* Exercise directions
Return exactly the span of lines in the following data that opens with the line containing "Go to the 群聊设置 tab" and closes with the line containing "Click the yellow plus icon beside Robocat". Include nothing else.

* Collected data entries
+ + + +
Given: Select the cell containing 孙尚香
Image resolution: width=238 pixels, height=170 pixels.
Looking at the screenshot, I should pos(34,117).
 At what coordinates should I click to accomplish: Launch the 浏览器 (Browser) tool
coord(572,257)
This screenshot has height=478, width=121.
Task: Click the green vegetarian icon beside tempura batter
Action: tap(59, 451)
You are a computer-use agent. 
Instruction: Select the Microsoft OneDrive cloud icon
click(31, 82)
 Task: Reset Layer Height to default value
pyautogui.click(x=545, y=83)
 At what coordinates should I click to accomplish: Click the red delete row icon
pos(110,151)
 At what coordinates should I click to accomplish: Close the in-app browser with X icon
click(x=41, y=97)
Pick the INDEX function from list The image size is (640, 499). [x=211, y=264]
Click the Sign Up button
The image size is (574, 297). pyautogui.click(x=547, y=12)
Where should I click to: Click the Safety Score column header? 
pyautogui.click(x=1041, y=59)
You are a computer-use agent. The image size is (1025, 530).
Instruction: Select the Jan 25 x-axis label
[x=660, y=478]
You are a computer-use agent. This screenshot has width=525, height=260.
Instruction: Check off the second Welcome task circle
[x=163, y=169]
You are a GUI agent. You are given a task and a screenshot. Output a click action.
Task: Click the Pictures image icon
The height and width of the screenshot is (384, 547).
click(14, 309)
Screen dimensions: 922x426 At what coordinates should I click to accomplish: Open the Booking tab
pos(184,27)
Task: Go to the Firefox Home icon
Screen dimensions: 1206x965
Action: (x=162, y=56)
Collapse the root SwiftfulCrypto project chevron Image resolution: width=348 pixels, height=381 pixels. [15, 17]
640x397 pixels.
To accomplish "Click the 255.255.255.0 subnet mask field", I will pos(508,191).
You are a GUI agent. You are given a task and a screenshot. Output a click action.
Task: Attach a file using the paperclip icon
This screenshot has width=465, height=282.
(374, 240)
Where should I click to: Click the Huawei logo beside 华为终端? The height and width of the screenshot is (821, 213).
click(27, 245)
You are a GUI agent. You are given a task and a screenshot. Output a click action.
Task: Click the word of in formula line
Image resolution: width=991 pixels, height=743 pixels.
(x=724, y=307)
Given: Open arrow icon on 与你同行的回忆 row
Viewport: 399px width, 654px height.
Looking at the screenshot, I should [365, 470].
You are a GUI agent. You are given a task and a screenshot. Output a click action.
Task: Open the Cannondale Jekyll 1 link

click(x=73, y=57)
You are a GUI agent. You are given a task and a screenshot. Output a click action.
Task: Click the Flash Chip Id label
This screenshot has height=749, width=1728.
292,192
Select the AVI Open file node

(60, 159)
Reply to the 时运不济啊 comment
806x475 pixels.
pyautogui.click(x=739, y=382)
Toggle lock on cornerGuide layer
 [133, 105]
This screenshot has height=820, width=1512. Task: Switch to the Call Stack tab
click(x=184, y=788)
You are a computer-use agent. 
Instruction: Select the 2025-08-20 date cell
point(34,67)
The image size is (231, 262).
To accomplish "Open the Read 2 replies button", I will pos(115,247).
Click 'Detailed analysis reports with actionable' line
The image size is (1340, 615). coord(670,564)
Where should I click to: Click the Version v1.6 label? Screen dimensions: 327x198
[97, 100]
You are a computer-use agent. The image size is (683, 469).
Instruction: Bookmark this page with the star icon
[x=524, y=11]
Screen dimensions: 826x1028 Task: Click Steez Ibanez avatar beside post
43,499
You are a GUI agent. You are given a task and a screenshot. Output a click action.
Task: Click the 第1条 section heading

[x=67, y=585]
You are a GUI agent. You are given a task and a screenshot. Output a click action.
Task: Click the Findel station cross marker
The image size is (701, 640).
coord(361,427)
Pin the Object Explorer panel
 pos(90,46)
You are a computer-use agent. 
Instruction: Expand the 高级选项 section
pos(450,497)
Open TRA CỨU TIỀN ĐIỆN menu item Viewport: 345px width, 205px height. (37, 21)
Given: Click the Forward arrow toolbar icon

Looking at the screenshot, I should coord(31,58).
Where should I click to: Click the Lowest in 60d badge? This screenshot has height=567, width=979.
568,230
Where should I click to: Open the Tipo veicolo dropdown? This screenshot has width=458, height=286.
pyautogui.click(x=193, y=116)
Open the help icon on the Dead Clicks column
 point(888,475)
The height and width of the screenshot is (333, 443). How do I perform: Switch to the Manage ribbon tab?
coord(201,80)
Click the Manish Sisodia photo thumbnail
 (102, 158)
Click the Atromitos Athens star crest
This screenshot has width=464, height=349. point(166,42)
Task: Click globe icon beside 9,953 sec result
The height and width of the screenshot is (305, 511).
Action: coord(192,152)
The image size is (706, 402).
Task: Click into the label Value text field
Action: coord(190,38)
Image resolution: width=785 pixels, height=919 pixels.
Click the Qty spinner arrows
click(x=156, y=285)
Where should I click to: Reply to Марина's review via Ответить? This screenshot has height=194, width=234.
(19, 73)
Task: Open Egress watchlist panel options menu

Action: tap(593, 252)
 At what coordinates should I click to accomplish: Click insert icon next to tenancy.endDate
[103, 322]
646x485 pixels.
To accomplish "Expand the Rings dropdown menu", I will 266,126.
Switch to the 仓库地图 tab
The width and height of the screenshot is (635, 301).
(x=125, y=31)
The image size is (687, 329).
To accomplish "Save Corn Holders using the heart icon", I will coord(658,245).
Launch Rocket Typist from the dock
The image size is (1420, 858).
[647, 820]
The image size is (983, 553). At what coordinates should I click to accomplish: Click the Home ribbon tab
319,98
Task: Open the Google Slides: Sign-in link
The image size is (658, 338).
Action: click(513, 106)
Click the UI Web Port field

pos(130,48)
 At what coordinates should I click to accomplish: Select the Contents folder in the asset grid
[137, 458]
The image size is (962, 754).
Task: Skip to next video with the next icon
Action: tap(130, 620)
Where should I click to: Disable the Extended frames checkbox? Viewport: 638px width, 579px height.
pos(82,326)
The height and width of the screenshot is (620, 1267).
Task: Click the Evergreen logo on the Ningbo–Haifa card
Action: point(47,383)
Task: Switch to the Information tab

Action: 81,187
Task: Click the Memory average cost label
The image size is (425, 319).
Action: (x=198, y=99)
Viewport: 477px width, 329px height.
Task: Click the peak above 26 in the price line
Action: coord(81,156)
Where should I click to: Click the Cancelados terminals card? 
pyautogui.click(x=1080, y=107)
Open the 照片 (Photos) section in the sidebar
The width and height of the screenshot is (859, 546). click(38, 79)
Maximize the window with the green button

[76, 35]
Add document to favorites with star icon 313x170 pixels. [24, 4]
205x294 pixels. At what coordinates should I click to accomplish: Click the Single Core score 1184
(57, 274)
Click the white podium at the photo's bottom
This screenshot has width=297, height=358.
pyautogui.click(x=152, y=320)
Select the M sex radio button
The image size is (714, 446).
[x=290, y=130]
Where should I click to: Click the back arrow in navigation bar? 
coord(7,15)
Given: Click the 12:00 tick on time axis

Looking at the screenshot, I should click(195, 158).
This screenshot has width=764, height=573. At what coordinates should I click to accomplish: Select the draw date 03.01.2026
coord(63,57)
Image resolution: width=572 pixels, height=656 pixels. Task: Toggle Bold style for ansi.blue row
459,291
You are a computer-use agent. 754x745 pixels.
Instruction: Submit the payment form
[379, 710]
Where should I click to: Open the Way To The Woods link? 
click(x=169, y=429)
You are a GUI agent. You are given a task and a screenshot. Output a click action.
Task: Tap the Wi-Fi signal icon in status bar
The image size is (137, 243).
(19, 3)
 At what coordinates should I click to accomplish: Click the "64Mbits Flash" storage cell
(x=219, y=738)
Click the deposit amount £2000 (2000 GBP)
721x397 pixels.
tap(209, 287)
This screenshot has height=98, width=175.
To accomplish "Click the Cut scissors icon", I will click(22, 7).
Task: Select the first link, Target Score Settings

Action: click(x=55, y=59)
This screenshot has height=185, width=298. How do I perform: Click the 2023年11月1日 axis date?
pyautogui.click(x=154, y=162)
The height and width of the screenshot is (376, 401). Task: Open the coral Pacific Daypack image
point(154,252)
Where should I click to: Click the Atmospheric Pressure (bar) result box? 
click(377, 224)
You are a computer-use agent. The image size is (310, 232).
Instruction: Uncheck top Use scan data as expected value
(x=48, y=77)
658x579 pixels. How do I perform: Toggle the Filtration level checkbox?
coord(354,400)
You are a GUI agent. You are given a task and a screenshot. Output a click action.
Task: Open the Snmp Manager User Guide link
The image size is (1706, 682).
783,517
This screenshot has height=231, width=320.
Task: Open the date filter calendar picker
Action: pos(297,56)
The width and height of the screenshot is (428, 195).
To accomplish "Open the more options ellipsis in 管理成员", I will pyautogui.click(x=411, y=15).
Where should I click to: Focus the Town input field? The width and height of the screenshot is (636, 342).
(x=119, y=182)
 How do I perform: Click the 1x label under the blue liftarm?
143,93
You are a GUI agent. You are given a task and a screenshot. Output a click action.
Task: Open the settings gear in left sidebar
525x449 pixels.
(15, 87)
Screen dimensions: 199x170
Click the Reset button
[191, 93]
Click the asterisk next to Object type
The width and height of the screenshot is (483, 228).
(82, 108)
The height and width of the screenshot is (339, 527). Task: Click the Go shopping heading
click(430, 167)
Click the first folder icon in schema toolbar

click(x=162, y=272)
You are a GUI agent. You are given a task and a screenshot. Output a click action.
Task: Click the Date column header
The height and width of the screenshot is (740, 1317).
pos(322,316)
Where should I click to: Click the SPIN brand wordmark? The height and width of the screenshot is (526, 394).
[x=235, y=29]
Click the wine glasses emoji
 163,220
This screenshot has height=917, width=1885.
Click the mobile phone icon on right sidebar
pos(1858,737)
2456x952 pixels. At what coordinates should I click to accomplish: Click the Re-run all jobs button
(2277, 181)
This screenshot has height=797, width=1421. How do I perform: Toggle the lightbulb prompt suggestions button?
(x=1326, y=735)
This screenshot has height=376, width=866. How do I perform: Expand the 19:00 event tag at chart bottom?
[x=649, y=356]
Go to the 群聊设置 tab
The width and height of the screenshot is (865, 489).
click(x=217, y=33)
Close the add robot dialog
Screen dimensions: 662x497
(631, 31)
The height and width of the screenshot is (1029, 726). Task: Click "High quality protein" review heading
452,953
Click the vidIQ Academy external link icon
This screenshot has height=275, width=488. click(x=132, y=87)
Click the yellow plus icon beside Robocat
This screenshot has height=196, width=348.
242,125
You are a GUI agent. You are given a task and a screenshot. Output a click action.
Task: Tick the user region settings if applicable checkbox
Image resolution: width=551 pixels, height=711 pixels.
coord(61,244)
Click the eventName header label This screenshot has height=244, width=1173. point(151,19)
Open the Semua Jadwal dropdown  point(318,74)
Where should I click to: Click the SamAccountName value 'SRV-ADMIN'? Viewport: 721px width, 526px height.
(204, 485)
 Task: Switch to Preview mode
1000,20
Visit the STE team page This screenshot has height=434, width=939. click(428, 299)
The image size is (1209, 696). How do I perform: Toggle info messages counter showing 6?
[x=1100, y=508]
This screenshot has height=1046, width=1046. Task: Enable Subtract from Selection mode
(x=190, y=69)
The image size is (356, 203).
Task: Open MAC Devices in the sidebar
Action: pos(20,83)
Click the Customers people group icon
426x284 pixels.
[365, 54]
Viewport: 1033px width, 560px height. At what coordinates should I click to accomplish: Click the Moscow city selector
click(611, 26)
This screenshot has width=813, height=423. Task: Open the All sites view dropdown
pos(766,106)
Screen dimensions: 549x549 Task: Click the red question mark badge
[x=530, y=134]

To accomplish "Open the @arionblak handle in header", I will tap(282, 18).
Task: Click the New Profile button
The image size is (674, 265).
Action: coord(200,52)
+ + + +
* Response below
Go to the 群聊设置 tab
The width and height of the screenshot is (865, 489).
click(x=217, y=33)
Close the add robot dialog
Screen dimensions: 662x497
(631, 31)
The height and width of the screenshot is (1029, 726). Task: Click "High quality protein" review heading
452,953
Click the vidIQ Academy external link icon
This screenshot has height=275, width=488. click(x=132, y=87)
Click the yellow plus icon beside Robocat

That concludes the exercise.